Naas! diantara jeda lebam hati dengan sayatannya yang masih basah menganga,
Ada rindu yang perlahan membuka mata, memudar dengan pasti dan melempar acuh selimutnya ke lantai.
Ia lekas menendang pintu, bergegas keluar, meradang amuk, meratap langit, lalu mengutuknya sesekali.
Perasaan yang rentang waktu telah syahid diperistirahatan, menolak untuk sekedar bercinta dengan biduan-biduan surgawi.
Atas nama ketulusan yang tertulis di batu nisan sebagai saksi gugur berkali-kali.
Ia bangkit dari ufuk cacat yang bersekat-sekat berahi berduri.
Kain kafan yang masih melekat pada tubuh rasa, terkoyak habis dengan sisa tanah liat di dahinya.
Patutlah, memang tidak ada yang lebih nirwana ketimbang mati di rindang dadanya.

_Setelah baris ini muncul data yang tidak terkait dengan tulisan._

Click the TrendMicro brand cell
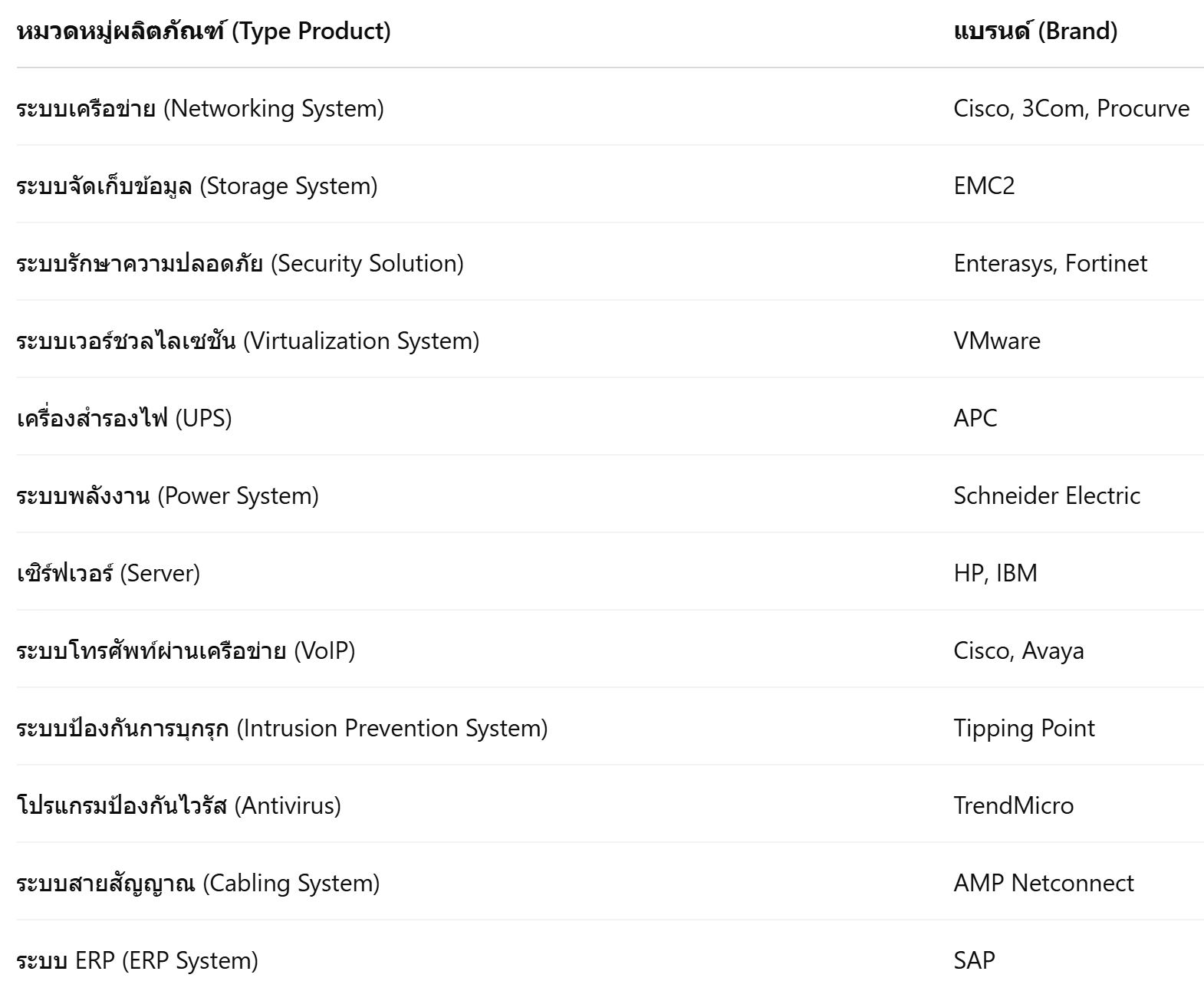1204x991 pixels. click(x=1013, y=805)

Namun, lagi-lagi aku harus tertembak alum oleh selongsong cermin dalam kontak senjata dengan rasa.
Dan benar saja,
Mencintaimu bagi yang mampu meluluhlantakkan asa.
Gresik, 2021
Salik
Jasad menggeliat asik kala bunyi jam dinding ringkih membuat ruhku berhayat licik,
Malam itu sukma mengelupas melepas semua sisik.
batu-batu kecil diatas sajadah dan langit yang jatuh di balik bilik,
Leher niat disembelih berkali-kali saat sukmaku satu-persatu menaiki tangga Khaliq.

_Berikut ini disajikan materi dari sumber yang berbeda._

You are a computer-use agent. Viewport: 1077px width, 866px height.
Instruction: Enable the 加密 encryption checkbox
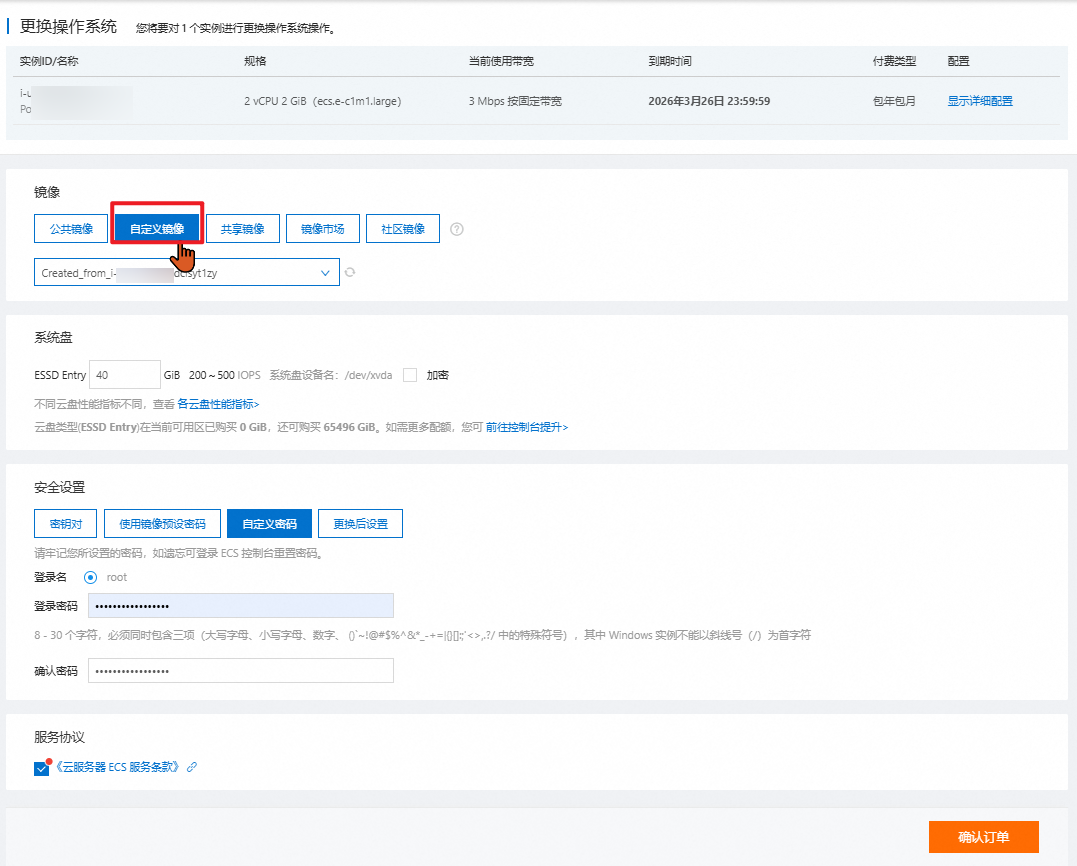[x=410, y=375]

Menengok hati bersila, pendeta-pendeta melipat selendangnya dan tertawa,
Hanya hakikat yang menguap seakan tiada penghujungnya.
Nafsu terbirit-birit sembunyi pada punggung muksa,
Pikiran pu berlomba-lomba mempertontonkan jenis kelaminnya.
Hingga, “Hayya ‘alalfalaah..Hayya ‘alalfalaah.”
Ah Sudahlah, Memang banyak yang dipanggil, namun sedikit sekali yang terpilih.